TRECHO DA PÁGINA:
Talvez você diga: “Paulo, foi por uma boa causa”. Afinal, Josiel e as outras dezenas de condenados na Argentina devem ter sido presos e extraditados desde então. Ledo engano. Não houve absolutamente nenhum avanço na responsabilização dos foragidos.

Até aquela altura, apenas cinco bolsonaristas estavam presos no país vizinho e 61 eram alvo de pedidos de extradição. Tudo continua igual. Josiel está solto e, até agora, nenhum condenado foi extraditado. Mas nesta semana, finalmente, as coisas podem começar a mudar.

Nesta edição de Cartas Marcadas, convidei o repórter argentino Facundo Iglesia para contar o atual estado de coisas da colônia golpista do Brasil em terras argentinas.

A partir de amanhã, começa o julgamento da extradição dos cinco bolsonaristas que estão presos. Mas nem isso parece ser motivo de alento. Afinal, caberão recursos à Suprema Corte da Argentina e, por fim, a Javier Milei. E tem mais: cerca de uma centena segue vivendo no país sem ser incomodada pela polícia. Vamos aos fatos.


No dia 8 de janeiro de 2023, a especialista em marketing digital Ana Paula de Souza saiu de Florianópolis, em Santa Catarina, para integrar a horda bolsonarista que invadiu o Palácio do Planalto durante o ataque à Praça dos Três Poderes, em Brasília.

A viagem não terminou bem. A Polícia Militar do Distrito Federal prendeu Ana Paula dentro do Palácio do Planalto. Liberada para responder o processo judicial em liberdade, agora ela está detida na Argentina. Eu tive autorização para entrevistá-la e perguntei o que levou ela a fazer parte do 8 de Janeiro.

Ana Paula afirmou que apenas exigia transparência no sistema de votação. “É meu direito constitucional. Eu achava que o Brasil era uma democracia. Por que não posso questionar?”, ela me perguntou.

Depois de ser condenada pelo STF a 14 anos de prisão, Ana Paula contou que, em fevereiro de 2024, rompeu sua tornozeleira eletrônica e fugiu para a Argentina, onde entrou como turista. Segundo ela, ninguém a ajudou: só contou à família onde estava depois que chegou.

Há mais de 100 brasileiros, condenados ou acusados por participação na tentativa de golpe, que tomaram a mesma decisão, confiando que o governo de Javier Milei, um grande aliado do ex-presidente Jair Bolsonaro, os receberia de braços abertos.

ITENS FORNECIDOS:
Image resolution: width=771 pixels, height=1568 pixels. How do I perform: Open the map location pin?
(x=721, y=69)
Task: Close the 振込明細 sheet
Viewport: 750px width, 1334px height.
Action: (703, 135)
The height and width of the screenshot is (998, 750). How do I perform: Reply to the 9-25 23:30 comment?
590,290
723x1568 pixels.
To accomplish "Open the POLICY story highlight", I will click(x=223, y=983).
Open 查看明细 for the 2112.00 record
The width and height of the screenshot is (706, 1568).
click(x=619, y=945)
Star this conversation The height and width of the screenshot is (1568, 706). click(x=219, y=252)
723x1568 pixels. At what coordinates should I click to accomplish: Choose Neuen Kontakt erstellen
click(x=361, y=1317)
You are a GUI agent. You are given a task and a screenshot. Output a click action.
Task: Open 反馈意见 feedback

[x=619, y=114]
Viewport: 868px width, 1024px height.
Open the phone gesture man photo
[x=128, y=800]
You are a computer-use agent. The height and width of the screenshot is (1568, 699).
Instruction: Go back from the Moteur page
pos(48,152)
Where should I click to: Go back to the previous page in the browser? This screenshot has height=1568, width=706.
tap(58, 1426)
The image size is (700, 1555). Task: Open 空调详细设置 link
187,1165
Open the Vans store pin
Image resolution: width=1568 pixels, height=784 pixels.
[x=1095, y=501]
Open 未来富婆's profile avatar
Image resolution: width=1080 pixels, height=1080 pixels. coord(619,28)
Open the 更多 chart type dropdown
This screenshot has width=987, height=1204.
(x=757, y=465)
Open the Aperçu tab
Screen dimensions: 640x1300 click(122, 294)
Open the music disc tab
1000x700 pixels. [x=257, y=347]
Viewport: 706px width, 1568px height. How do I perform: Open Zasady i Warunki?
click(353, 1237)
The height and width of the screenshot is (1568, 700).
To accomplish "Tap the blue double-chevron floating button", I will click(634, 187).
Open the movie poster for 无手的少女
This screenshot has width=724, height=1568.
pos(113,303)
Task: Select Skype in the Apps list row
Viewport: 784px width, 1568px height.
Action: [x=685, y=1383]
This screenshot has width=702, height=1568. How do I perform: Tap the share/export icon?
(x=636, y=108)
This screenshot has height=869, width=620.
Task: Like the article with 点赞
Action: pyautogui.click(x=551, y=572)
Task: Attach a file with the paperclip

TAREFA PROPOSTA: Por favor, liste todas as pessoas citadas pelo nome no trecho da página, na ordem em que aparecem pela primeira vez.

RESPOSTA À TAREFA:
- Paulo
- Josiel
- Facundo Iglesia
- Javier Milei
- Ana Paula de Souza
- Jair Bolsonaro